======== INPUT MATERIAL
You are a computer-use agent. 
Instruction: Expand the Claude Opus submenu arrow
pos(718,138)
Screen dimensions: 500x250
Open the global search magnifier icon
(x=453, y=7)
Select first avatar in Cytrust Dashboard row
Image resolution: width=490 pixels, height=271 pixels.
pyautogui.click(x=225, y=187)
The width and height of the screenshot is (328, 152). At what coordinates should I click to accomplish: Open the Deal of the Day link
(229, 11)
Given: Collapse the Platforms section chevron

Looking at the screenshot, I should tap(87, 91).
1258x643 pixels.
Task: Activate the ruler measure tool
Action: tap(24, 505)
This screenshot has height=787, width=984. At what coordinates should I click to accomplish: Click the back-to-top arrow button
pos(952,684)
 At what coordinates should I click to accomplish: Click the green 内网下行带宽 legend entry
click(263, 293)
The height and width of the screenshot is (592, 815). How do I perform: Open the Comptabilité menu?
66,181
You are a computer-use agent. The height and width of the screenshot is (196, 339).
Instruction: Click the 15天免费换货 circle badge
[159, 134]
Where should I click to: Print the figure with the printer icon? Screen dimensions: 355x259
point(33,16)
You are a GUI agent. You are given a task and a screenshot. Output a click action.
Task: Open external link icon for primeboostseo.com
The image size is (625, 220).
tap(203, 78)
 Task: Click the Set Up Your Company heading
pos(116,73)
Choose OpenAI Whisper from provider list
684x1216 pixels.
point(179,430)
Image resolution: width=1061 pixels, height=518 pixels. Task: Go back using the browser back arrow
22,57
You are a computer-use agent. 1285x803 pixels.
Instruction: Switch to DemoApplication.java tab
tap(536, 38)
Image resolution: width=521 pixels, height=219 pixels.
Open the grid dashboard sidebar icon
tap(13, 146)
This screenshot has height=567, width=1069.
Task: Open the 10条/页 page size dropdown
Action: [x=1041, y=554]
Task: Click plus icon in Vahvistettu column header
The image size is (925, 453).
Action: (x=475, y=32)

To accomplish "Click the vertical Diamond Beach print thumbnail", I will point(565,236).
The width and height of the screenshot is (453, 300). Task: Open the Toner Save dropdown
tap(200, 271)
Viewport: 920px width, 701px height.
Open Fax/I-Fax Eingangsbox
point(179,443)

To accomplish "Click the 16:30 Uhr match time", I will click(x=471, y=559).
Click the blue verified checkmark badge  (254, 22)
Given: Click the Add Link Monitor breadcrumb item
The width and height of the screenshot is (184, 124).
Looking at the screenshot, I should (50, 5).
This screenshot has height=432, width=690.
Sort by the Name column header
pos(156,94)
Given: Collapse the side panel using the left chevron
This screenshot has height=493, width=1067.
================
ACTIVITY: Every line that contains the string "computer" should be returned from the data.

ANSWER FOR THIS EXERCISE:
You are a computer-use agent. 
You are a computer-use agent. The height and width of the screenshot is (196, 339).
You are a computer-use agent. 1285x803 pixels.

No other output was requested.